Under a 25-year master plan for Bedwell Bayfront Park, unanimously approved Nov. 14 by the Menlo Park City Council, the city plans to invest in a park ranger, more accessible trails, park infrastructure, and educational spaces and programs.
A few ideas to expand the range of allowed activities at the 160-acre park were rejected. Among them: installing a kayak launch, adding an off-leash dog-run area, and allowing hobbyists to fly a certain type of remote-controlled airplanes.
Those hobbyists were less than thrilled with the council's decision. Five of them spoke at the council meeting.
An outdoor "classroom" area with seating for two classes of students did receive council approval.
Improvements at the park, located at the bayside terminus of Marsh Road, are estimated to cost $9 million over 25 years. The master plan was developed by consultants from Callander & Associates in response to community outreach events and surveys.
About a year ago, the council approved a ban on drones and all remote-controlled aircraft. The matter was slated for reconsideration during the park's master plan process.
Multiple flyers defended their hobby, arguing that the gliders can be no worse for the nerves of local avian life than a 46-foot-long kite that the city endorses at its annual kite day at the park. (In previous discussions of the topic, bird defenders argued that large airborne objects can look like predators and may scare away nesting birds.)
"I’ve always loved and respected birds," said hobbyist Ed Canty, prefacing his remarks. Like the Great Spirit Trail at the park, he said, "There are spirit trails in the sky above the park," referring to the thermal routes that birds, and his airplanes, ride upward in the sky.
Finding those thermals with his plane, he said, gives him the "same spiritual exhilaration" as others may feel walking and reading about the spirit trail on the ground. Plus, he noted, "the sky is enormous," and "I couldn't catch a hawk if I tried."
Councilwoman Catherine Carlton and Councilman Peter Ohtaki suggested a one-year trial during which gliders would be allowed. "We've had gliders there for 30 years and still have enough birds," Ms. Carlton said, noting that she'd support it only with "severe rules."
Councilman Rich Cline asked what mitigation measures had been considered and assessment conducted.

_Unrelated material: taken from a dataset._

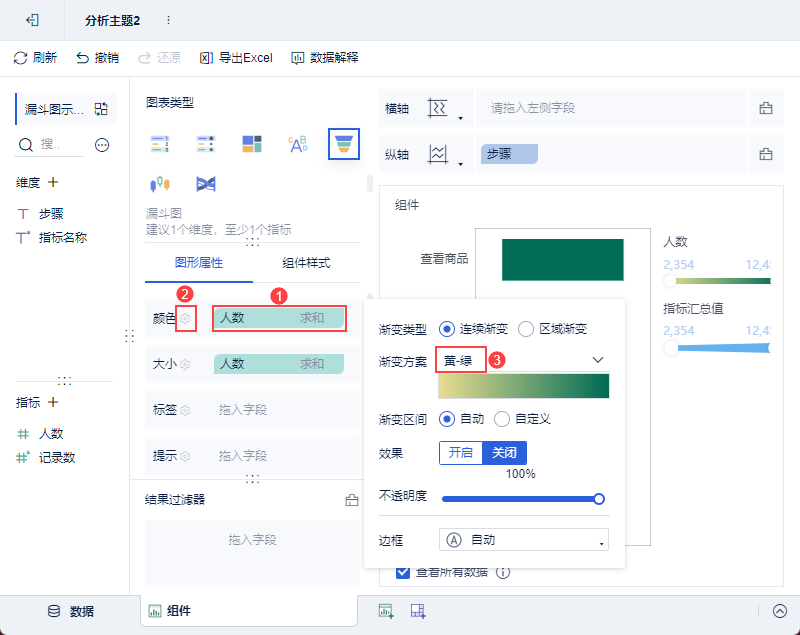Open the 边框 border dropdown
Viewport: 800px width, 635px height.
click(523, 540)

Mayor Kirsten Keith told attendees, "I like what you do, but I don't want it done at Bedwell Bayfront Park."
Councilman Ray Mueller said he supports the ban because allowing them is a liability issue. "I want to vote for you, but with two airports this close I just can't go there," he said.
The park is within five miles of the Palo Alto and San Carlos airports that require people flying hobby aircraft to alert the Federal Aviation Administration and keep the machines from flying above a certain height.
No kayak launch
Davena Gentry, who kayaks in the Bay, said the park's Flood Slough isn't a great place for launching kayaks. You have to travel far to get through the marshes and into the Bay, and, she added, there's a good chance it would be impassable at low tide. There are kayak launches in Redwood City and Palo Alto.

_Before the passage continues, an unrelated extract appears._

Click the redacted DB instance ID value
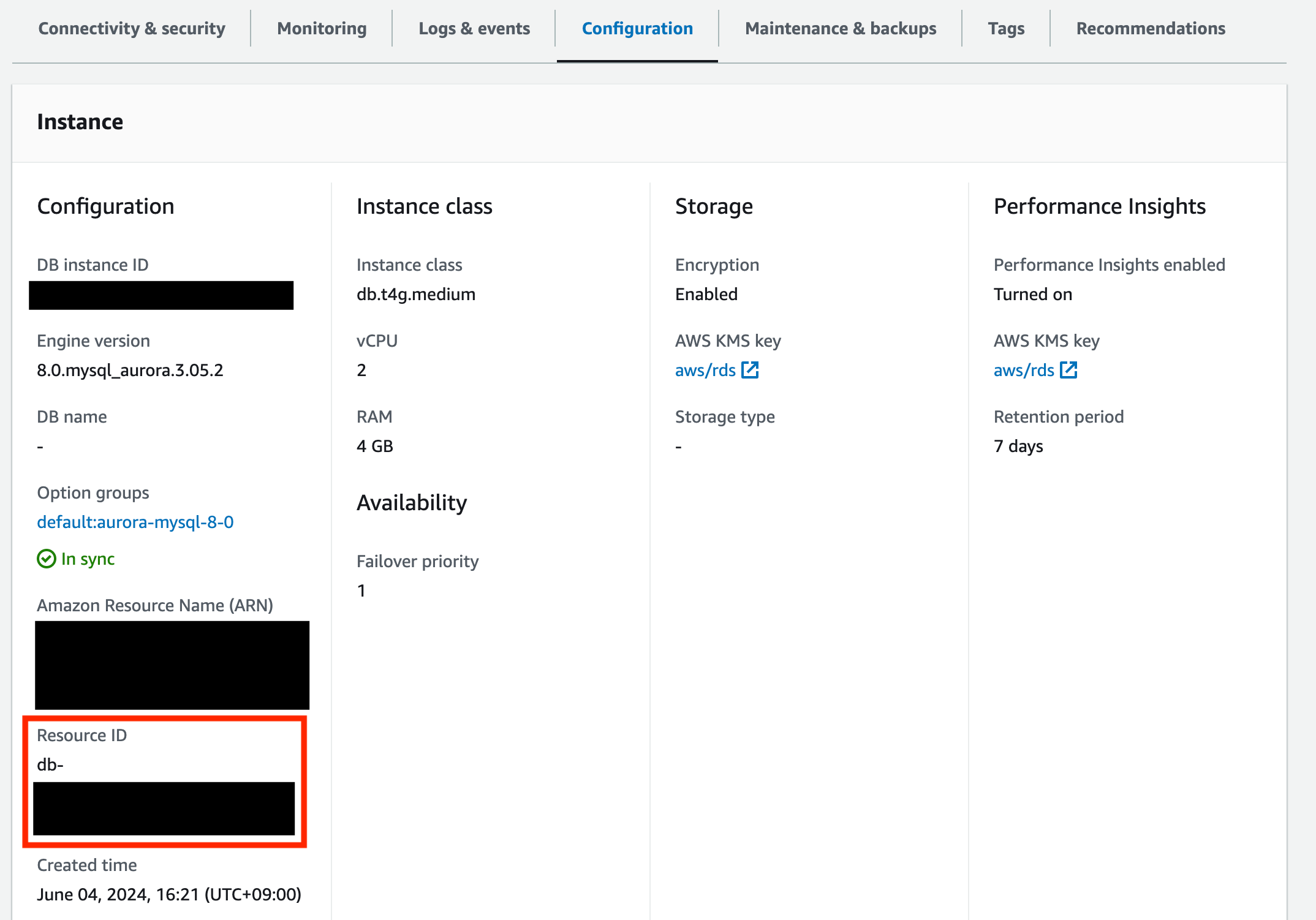1316x920 pixels. pos(161,295)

Mayor Keith said she didn't see support for adding an off-leash dog park. People are permitted to walk dogs on-leash there.
Changes at the park would be done in three phases:
● In the next five years: Deal with deferred maintenance; improve access to comply with the Americans with Disabilities Act; install a ranger's office; add seating, dog bag dispensers and bike racks; upgrade the gas and leachate collection system; and expand the fire-suppression system.
● In five to 10 years: Install an automatic gate and entrance system; make some areas of the park more wheelchair-accessible by paving some paths with asphalt and others with a resin-based pavement; replace the bathrooms; add fitness stations; and prepare for a foot of sea level rise.
● In 10 to 25 years: Prepare for another foot of sea level rise; and renovate the park's "Great Spirit Path" art.
By the end of the first phase, annual operations and maintenance costs are expected to rise from $110,000 to $330,000 a year. By the end of the third phase, those costs could rise to $480,000 a year.
These estimates assume the addition of a park ranger and would cover costs for capital repairs, maintenance, utilities and contingencies.